DIA’s AI‑Driven Data Modernization
To cope with the torrent of data, DIA launched the Digital Modernization Accelerator in March, focusing on understanding and applying AI across the agency. Miller described the effort as “looking in the trenches” to harness AI for sifting through tens of thousands—or even millions—of data points. Once AI helps make sense of the information, automated processes are needed to disseminate reports swiftly, ensuring that increased product volume does not create bottlenecks in the intelligence pipeline.
AI as an Enabler of Context and Relationships
Fogarty reiterated that AI excels at uncovering hidden relationships—such as a minor exploit in an open‑source package that can cascade through entire infrastructures at lightning speed. By monitoring these connections, AI can trigger alerts that may lead to either defensive cyber actions or, in extreme cases, kinetic responses. Even with AI’s assistance, analysts will face ever‑growing data streams; the key is to distill that information into concise, actionable formats that fit within analysts’ workflows and enable rapid synthesis and reporting.

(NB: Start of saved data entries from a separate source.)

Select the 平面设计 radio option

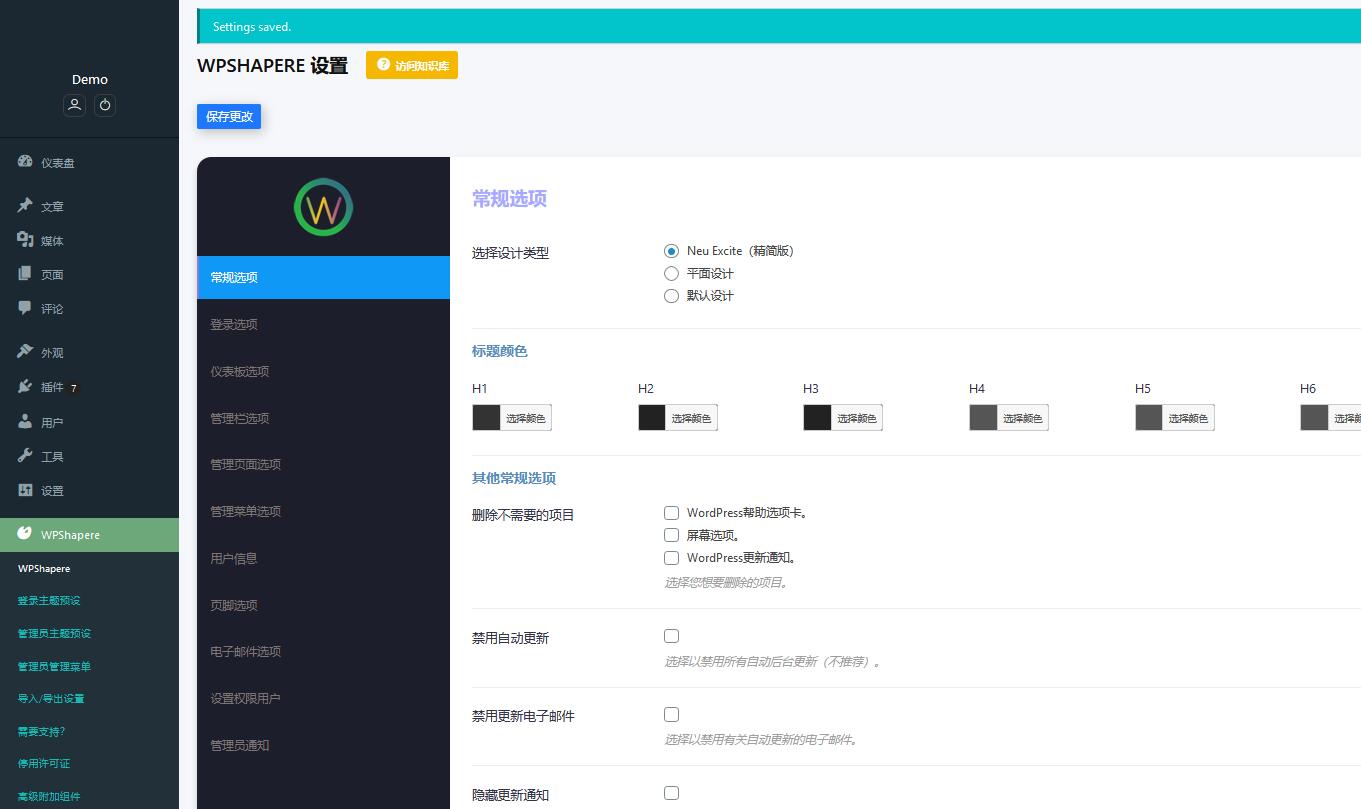click(x=671, y=273)
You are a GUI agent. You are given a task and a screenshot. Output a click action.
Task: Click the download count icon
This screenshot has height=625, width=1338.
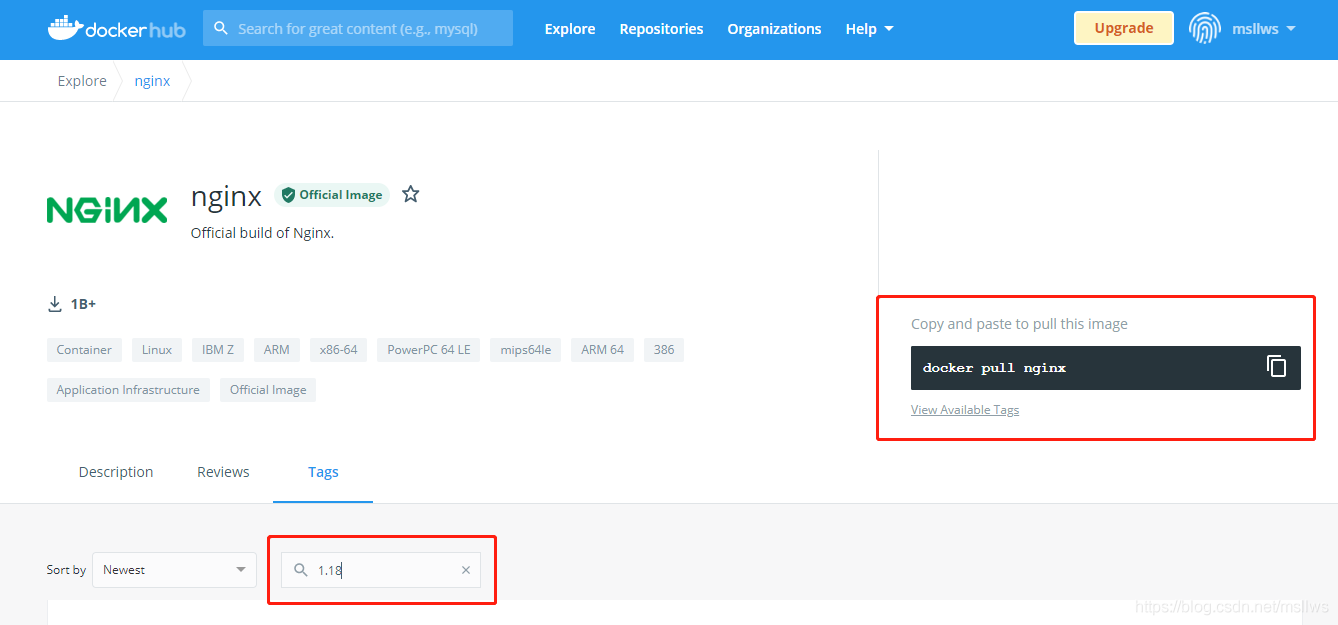[x=55, y=304]
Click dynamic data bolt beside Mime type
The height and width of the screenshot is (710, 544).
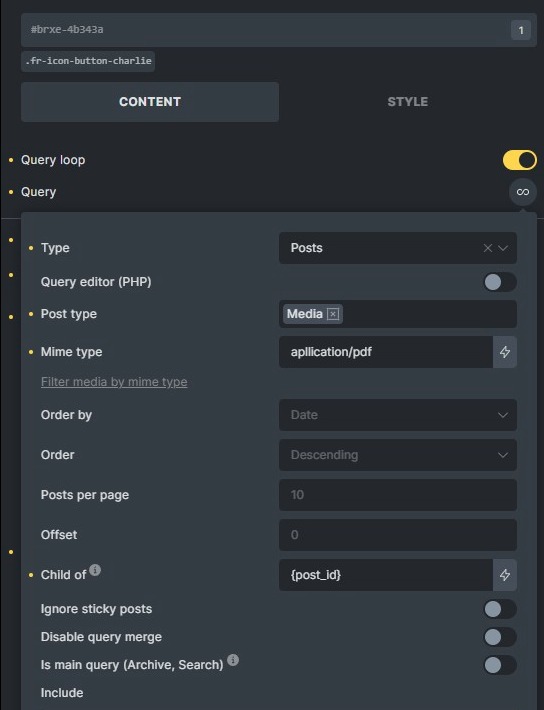pos(505,352)
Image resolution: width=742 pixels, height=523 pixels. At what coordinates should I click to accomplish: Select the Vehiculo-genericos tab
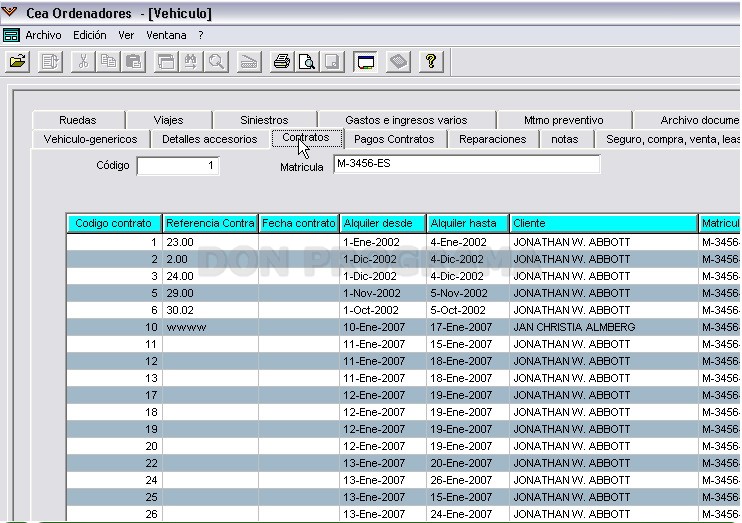[x=90, y=139]
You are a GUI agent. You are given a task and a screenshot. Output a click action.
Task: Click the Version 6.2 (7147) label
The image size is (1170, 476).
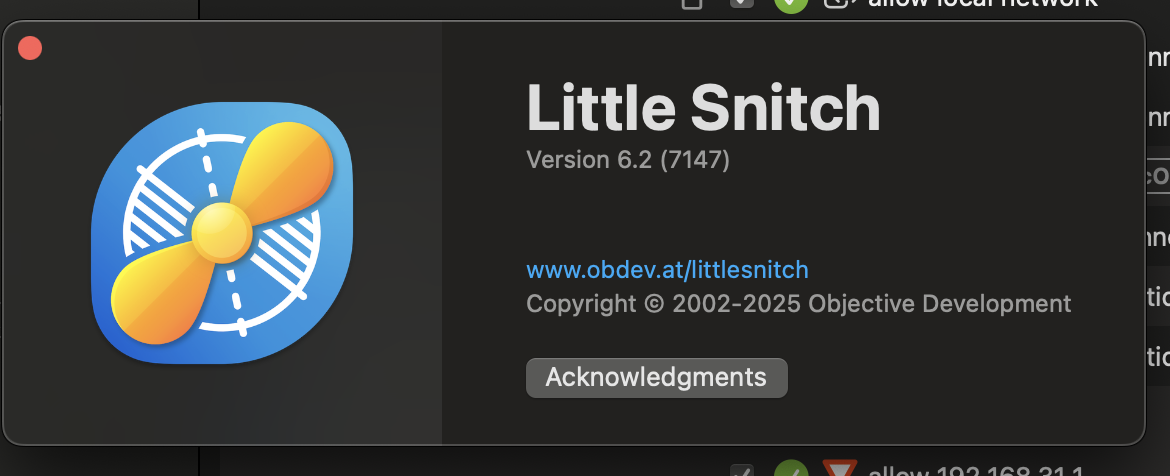[x=628, y=160]
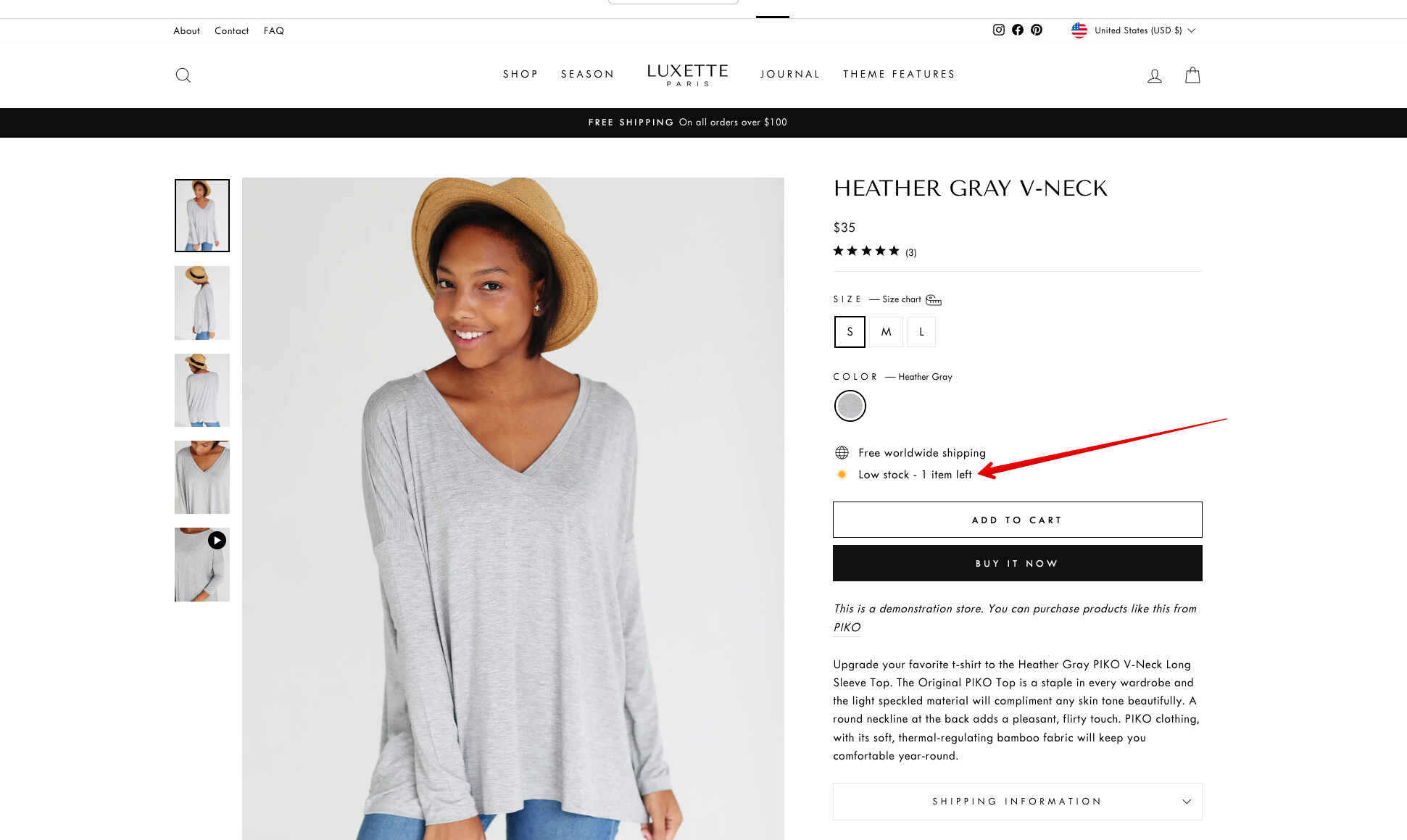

Building Resilience Through Automation and Human Expertise
Lacy defined resilience as the ability to free skilled analysts from repetitive tasks so they can concentrate on high‑value analysis. AI and automation can handle ticketing, information routing, and communication between tier‑one, tier‑two, and tier‑three analysts, creating a seamless flow of data. When analysts are liberated from low‑level chores, they can apply their expertise to identify trends, spot anomalies, and devise counter‑measures, thereby strengthening the overall security posture of networks and systems.
Conclusion: Toward Integrated, Mission‑Focused Cyber Defense
The webinar discussion made clear that defending against modern adversaries requires a shift from piecemeal tools to connected, enterprise‑wide intelligence capabilities. Agencies must blend OSINT with internal vulnerability data, leverage AI as an analyst‑augmenting force multiplier, and foster collaboration across government and industry. By adopting an all‑source approach, investing in AI‑driven data modernization, and using automation to elevate human expertise, organizations can turn the overwhelming tide of open‑source data into a defensive advantage that supports mission resilience and operational security.